Data Analytics Blog

Data Analytics Case Studies, WhyTos, HowTos, Interviews, News, Events, Jobs and more...# Introduction to Hidden Markov Models using Python

A powerful statistical tool for modeling time series data. It is used for analyzing a generative observable sequence that is characterized by some underlying unobservable sequences. Though the basic theory of Markov Chains is devised in the early 20^{th} century and a full grown Hidden Markov Model(HMM) is developed in the 1960s, its potential is recognized in the last decade only. Its application ranges across the domains like Signal Processing in Electronics, Brownian motions in Chemistry, Random Walks in Statistics (Time Series), Regime Detection in Quantitative Finance and Speech processing tasks such as part-of-speech tagging, phrase chunking and extracting information from provided documents in Artificial Intelligence.

Let us delve into this concept by looking through an example.

My colleague, who lives in a different part of the country, has three unique outfits, Outfit 1, 2 & 3 as O1, O2 & O3 respectively. I am looking to predict his outfit for the next day. So, under the assumption that I possess the probabilities of his outfits and I am aware of his outfit pattern for the last 5 days, O2 O3 O2 O1 O2. Assuming these probabilities are 0.25,0.4,0.35, from the basic probability lectures we went through we can predict the outfit of the next day to be O1 is 0.4*0.35*0.4*0.25*0.4*0.25 = 0.0014. Do you think this is the probability of the outfit O1?? Then it is a big NO. The underlying assumption of this calculation is that his outfit is dependent on the outfit of the preceding day. What if it not. What if it is dependent on some other factors and it is totally independent of the outfit of the preceding day. Then we are clueless. Don’t worry, we will go a bit deeper.

Let us assume that he wears his outfits based on the type of the season on that day. Think there are only two seasons, S1 & S2 exists over his place. I am totally unaware about this season dependence, but I want to predict his outfit, may not be just for one day but for one week or the reason for his outfit on a single given day. Here comes Hidden Markov Model(HMM) for our rescue.

Hoping that you understood the problem statement and the conditions apply HMM, lets define them:

**What is Hidden Markov Model?**

A Hidden Markov Model is a statistical Markov Model (chain) in which the system being modeled is assumed to be a Markov Process with hidden states (or unobserved) states.

It is a bit confusing with full of jargons and only word Markov, I know that feeling. Let’s see it step by step.

**What is a Markov Property?**

A stochastic process (or a random process that is a collection of random variables which changes through time) if the probability of future states of the process depends only upon the present state, not on the sequence of states preceding it.

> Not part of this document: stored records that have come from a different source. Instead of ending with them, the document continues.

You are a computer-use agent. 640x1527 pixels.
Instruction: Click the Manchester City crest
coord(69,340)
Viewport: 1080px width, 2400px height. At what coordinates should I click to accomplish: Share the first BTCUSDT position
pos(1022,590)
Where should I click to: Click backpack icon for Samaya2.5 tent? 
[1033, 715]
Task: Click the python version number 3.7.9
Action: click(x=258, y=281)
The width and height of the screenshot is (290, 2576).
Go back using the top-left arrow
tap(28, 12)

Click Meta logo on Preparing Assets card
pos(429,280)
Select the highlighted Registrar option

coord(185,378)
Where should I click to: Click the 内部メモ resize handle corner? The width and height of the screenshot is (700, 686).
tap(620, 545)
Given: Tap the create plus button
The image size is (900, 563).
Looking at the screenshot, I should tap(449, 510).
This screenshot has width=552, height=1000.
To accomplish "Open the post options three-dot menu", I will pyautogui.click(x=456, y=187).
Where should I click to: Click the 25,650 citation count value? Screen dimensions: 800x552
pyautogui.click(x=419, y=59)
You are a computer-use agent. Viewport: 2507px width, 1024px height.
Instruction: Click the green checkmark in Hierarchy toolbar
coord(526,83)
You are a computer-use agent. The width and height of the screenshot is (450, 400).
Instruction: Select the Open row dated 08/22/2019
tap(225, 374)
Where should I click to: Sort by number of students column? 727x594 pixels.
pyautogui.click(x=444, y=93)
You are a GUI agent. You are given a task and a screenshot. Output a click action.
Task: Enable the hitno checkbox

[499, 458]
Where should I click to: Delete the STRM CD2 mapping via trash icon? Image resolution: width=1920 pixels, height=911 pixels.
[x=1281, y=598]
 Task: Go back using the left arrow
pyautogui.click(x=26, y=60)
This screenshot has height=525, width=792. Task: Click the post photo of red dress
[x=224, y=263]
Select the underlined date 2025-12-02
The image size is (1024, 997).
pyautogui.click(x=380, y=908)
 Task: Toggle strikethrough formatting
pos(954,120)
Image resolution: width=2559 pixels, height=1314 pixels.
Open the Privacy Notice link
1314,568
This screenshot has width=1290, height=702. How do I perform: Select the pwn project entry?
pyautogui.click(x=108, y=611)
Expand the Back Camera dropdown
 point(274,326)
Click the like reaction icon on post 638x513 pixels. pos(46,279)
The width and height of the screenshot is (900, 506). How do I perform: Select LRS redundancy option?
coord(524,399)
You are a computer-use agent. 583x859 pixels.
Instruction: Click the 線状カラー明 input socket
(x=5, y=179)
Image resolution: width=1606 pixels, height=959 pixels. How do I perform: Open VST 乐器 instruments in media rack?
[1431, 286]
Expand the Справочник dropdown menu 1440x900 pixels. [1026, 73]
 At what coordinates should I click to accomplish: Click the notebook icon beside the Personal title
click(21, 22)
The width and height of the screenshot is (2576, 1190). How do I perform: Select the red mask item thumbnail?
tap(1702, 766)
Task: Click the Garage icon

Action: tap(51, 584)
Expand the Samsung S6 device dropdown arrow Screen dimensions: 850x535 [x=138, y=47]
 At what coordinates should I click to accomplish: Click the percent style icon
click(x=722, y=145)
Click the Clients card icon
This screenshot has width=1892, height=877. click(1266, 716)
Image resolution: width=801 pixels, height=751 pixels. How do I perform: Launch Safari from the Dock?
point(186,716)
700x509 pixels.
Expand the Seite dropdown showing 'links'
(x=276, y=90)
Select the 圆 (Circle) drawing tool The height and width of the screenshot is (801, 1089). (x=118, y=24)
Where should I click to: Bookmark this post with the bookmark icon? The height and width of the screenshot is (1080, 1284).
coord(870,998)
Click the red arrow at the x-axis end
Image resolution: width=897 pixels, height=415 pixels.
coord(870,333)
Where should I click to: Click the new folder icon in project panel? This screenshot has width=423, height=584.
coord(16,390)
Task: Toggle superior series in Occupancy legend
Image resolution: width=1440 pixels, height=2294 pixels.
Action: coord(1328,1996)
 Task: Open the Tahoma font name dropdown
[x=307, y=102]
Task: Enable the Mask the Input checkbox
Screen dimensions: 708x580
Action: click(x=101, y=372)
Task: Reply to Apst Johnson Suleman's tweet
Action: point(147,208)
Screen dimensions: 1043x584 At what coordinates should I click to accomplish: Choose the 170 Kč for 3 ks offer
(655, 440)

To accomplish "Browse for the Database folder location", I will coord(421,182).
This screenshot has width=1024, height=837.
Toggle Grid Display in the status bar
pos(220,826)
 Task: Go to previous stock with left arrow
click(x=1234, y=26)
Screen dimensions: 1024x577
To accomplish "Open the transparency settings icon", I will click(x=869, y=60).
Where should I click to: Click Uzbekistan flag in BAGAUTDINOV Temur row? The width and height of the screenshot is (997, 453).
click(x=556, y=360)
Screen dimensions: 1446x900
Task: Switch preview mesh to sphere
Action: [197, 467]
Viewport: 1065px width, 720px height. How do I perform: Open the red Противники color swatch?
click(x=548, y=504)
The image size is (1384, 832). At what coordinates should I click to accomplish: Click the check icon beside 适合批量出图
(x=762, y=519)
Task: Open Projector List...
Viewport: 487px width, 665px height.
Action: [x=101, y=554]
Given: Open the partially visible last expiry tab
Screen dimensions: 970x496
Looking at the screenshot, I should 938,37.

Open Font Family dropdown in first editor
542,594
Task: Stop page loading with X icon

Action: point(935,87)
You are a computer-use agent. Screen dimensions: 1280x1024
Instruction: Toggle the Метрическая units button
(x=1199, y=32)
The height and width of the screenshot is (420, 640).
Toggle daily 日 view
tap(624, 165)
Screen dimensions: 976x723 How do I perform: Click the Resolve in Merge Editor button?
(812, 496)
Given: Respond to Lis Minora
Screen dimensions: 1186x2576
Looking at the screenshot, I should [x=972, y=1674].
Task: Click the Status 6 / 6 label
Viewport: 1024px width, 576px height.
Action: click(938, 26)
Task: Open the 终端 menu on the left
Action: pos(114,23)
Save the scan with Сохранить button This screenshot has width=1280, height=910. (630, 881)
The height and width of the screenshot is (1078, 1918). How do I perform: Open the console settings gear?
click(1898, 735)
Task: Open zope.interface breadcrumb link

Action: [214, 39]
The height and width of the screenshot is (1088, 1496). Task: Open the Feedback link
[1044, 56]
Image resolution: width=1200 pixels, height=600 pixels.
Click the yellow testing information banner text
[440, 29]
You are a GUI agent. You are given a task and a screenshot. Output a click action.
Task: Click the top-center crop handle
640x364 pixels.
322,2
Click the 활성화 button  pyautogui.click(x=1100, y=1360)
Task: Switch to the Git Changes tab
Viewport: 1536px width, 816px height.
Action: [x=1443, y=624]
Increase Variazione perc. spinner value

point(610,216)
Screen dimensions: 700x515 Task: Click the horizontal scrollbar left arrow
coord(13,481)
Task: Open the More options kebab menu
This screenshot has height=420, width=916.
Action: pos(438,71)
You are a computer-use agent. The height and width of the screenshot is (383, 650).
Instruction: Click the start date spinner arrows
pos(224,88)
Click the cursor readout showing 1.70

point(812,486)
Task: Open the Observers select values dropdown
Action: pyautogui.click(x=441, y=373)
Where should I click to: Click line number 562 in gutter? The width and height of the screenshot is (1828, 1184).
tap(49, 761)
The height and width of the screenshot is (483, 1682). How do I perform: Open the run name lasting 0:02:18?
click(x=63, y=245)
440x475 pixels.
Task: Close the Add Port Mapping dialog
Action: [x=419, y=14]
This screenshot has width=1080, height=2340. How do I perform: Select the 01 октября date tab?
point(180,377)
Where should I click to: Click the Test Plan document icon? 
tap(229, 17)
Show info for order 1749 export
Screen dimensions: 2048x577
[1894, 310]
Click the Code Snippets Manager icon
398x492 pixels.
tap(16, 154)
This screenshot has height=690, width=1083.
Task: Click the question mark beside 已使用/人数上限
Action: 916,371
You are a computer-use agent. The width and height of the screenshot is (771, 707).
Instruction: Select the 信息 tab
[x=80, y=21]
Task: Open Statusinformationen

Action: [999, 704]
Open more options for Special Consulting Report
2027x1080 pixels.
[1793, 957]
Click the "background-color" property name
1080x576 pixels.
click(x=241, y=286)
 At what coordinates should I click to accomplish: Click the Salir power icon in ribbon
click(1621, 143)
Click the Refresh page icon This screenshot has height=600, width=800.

It is commonly referred as memoryless property.

Any random process that satisfies the Markov Property is known as **Markov Process**.

**What is Markov Model?**

A statistical model that follows the Markov process is referred as Markov Model. There are four common Markov models used in different situations, depending on the whether every sequential state is observable or not and whether the system is to be adjusted based on the observation made:

State | System state is fully observable | System State is partially observable |

A system is autonomous | Markov Chain | Hidden Markov Model |

A system is controlled | Markov Decision Process | Partially observable Markov Decision process |

We will be going through the HMM, as we will be using only this in Artificial Intelligence and Machine Learning.

In our case, under an assumption that his outfit preference is independent of the outfit of the preceding day. So, it follows Markov property. Here, seasons are the hidden states and his outfits are observable sequences. Hence, our example follows Markov property and we can predict his outfits using HMM.

**Difference between Markov Model & Hidden Markov Model**

After going through these definitions, there is a good reason to find the difference between Markov Model and Hidden Markov Model. Our example contains 3 outfits that can be observed, O1, O2 & O3, and 2 seasons, S1 & S2.

Considering the problem statement of our example is about predicting the sequence of seasons, then it is a Markov Model. Besides, our requirement is to predict the outfits that depend on the seasons. In case of initial requirement, we don’t possess any hidden states, the observable states are seasons while in the other, we have both the states, hidden(season) and observable(Outfits) making it a Hidden Markov Model.

So, in other words, we can define HMM as a sequence model. A sequence model or sequence classifier is a model whose job is to assign a label or class to each unit in a sequence, thus mapping a sequence of observations to a sequence of labels. An HMM is a probabilistic sequence model, given a sequence of units, they compute a probability distribution over a possible sequence of labels and choose the best label sequence.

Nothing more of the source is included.